自分の心が自分のものではないかのように、制御が全く出来ない。そんな感情は知らない。
怒りとも違う。悲しみとも違う。
分からない。分からないからどうしようもない。どうしようもないから逃げ出すことしか出来ない。
謝らなければ、そういった感情が涌き出てくるも混沌とした感情の前にリズは為す術もなく蹲っていることしか出来ない。
「――セイギ……」
たった一言、それでも万感の思いの籠った言葉に。
「呼んだか?」
「え?」
その当人が姿を現した。
「なっ、なんでセイギがここにいるの!?」
「……なんでって言われても、なぁ」
セイギの表情は複雑だ。なにかを胸の内に秘しているようにも見てとれるが、余裕のないリズはその表情に気が付くことはない。
「向こう行ってよ!」
「リズ……」
「あっち行ってってば!」
「リズ」
「早く!」
「リズ!」
セイギはリズの腕を掴み無理矢理に立ち上がらせる。そのまま正眼にリズを見つめる。
「離して!」
「リズ、俺の話を聞いてくれ」
「イヤ!」
「リズ!……お願いだ」
「嫌だってば!」
掴まれた腕を振りほどこうとリズは暴れ始める。それは人を傷付けるような行為ではなかったが、少なくとも人を拒絶する程には力が込められ、その感情を明確に示していた。
「リズ!」
しかし、セイギはそれを無理矢理に抑え込め、リズを強く抱き締めていた。
「やっ!離して!」
セイギを引きはなそうとリズは足掻く。しかし男女であるその力量差は歴然で、リズの抵抗は徒労にしか過ぎなかった。

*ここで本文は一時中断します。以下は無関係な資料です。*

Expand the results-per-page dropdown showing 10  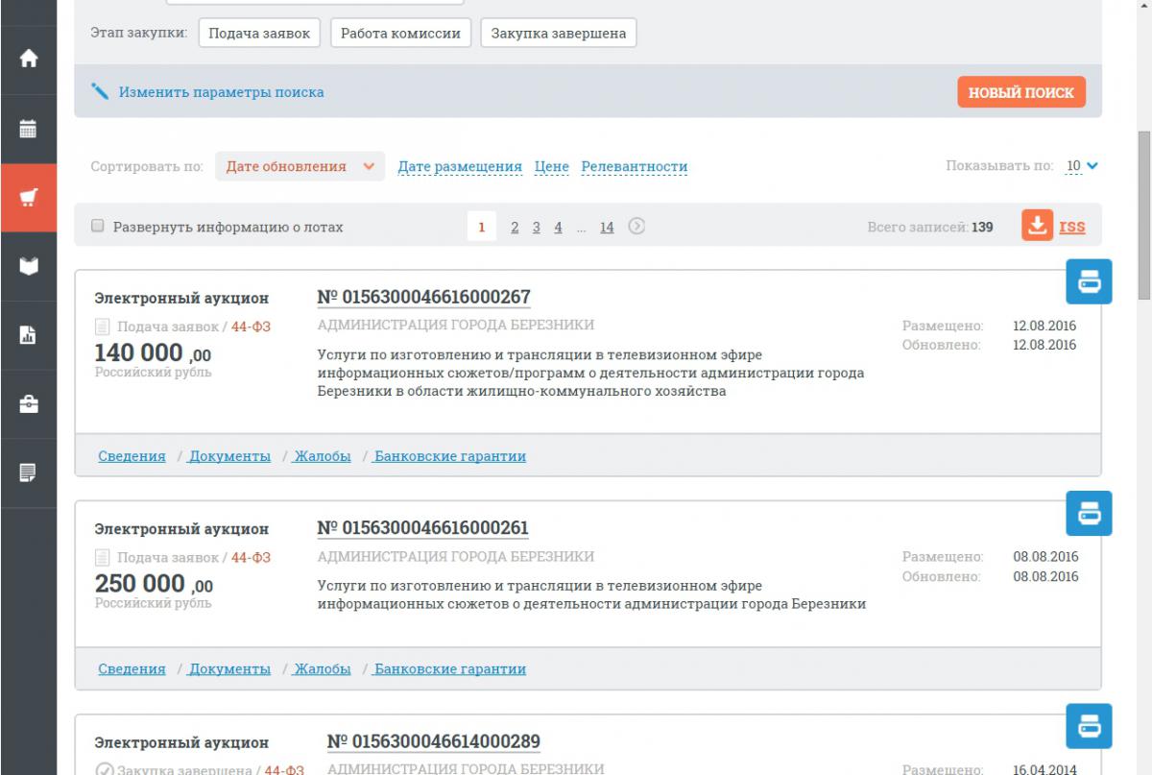pos(1081,167)
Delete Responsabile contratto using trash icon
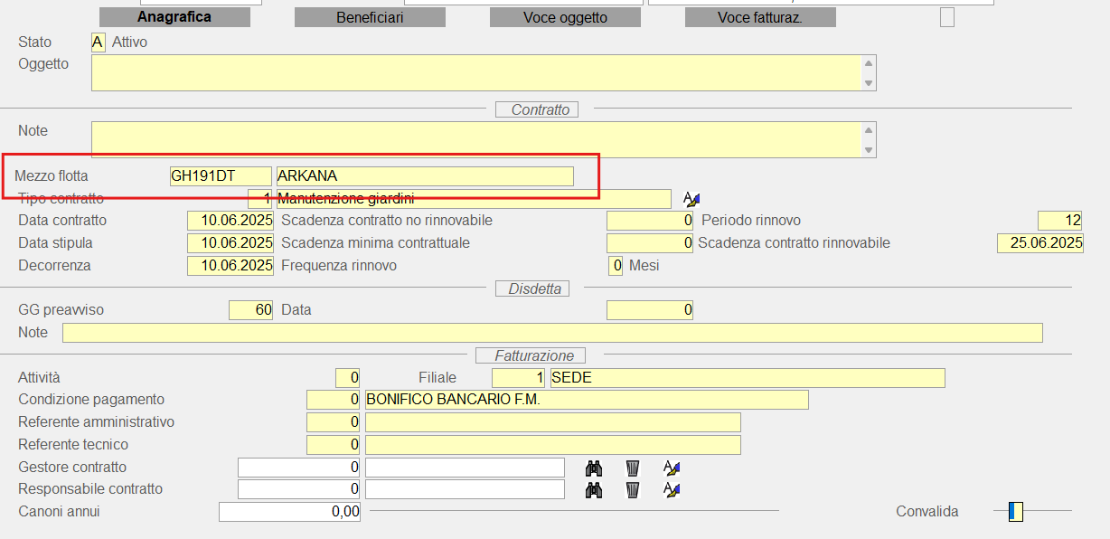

それでもリズは抵抗を辞めない。抵抗を辞めてしまえばそれはセイギを受け入れてしまうことになる。セイギを受け入れてしまえば、今までの自分と変わってしまう。そんなことを漠然と、しかし絶対に確信していたため、リズは些細ながらも延々とセイギを拒絶しようとしていた。
「リズ」
耳元でセイギに囁かれ、そして再び強く抱き締められた。
「あっ」
そしてリズは一瞬力を緩めてしまった。セイギの優しい声と力強い抱擁に、脳内の何もかもが地平線の彼方を飛び越えていってしまったように真っ白に染まった。
静けさを取り戻したその場に、ドクンドクンと二人の心音が響いていた。これほどないほどに密着していたがため、その心音がどちらのものなのか曖昧になっていた。
けれど二人にとってそれは不快なものではなく、むしろ心地のよいものであった。
永遠とも感じられるその一瞬の後に、ゴクリと喉を鳴らす音が響いたような気がした。同時に抱擁がまた少し強まる。